Collect every line in the records that contains the word "Task". Case counts.

==== LISTED ENTRIES

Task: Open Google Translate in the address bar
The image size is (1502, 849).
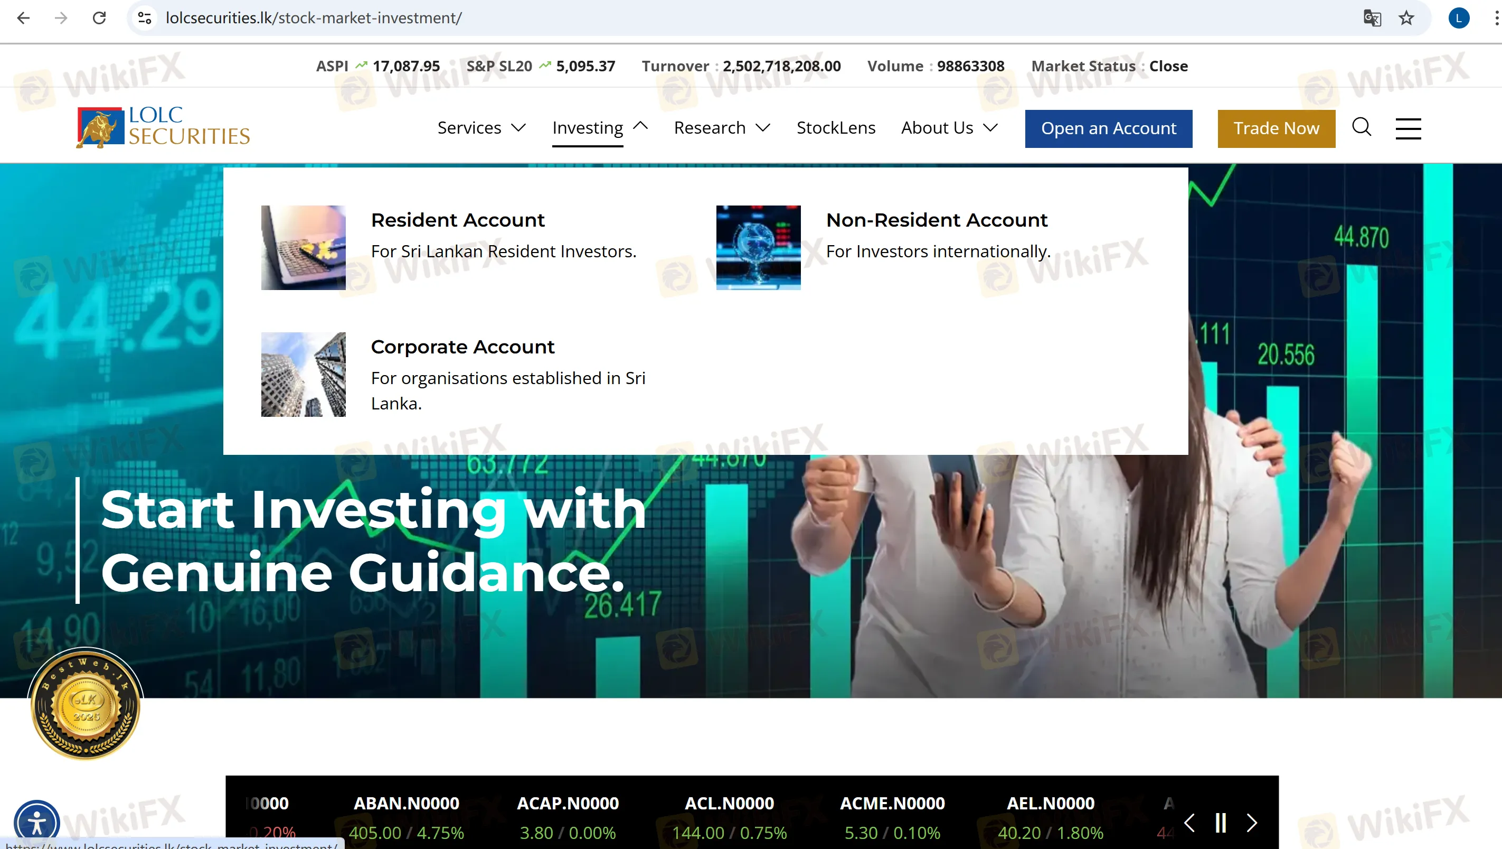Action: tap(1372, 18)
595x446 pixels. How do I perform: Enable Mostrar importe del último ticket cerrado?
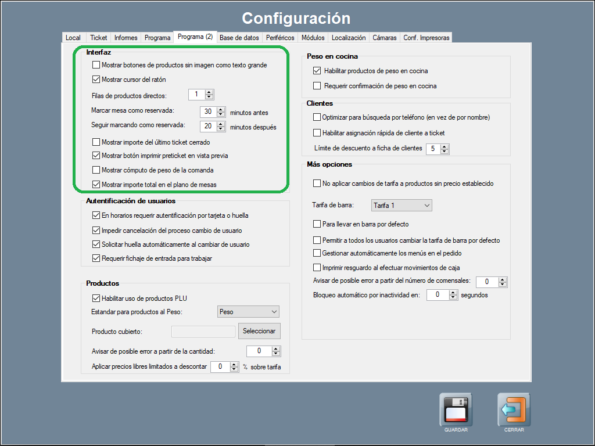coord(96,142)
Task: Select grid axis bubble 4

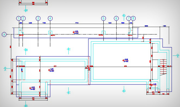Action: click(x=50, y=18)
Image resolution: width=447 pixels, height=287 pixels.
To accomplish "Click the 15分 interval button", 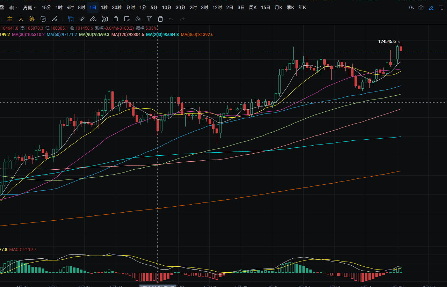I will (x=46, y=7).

========

EXPECTED ANSWER |
Task: Open Google Translate in the address bar
Task: Select grid axis bubble 4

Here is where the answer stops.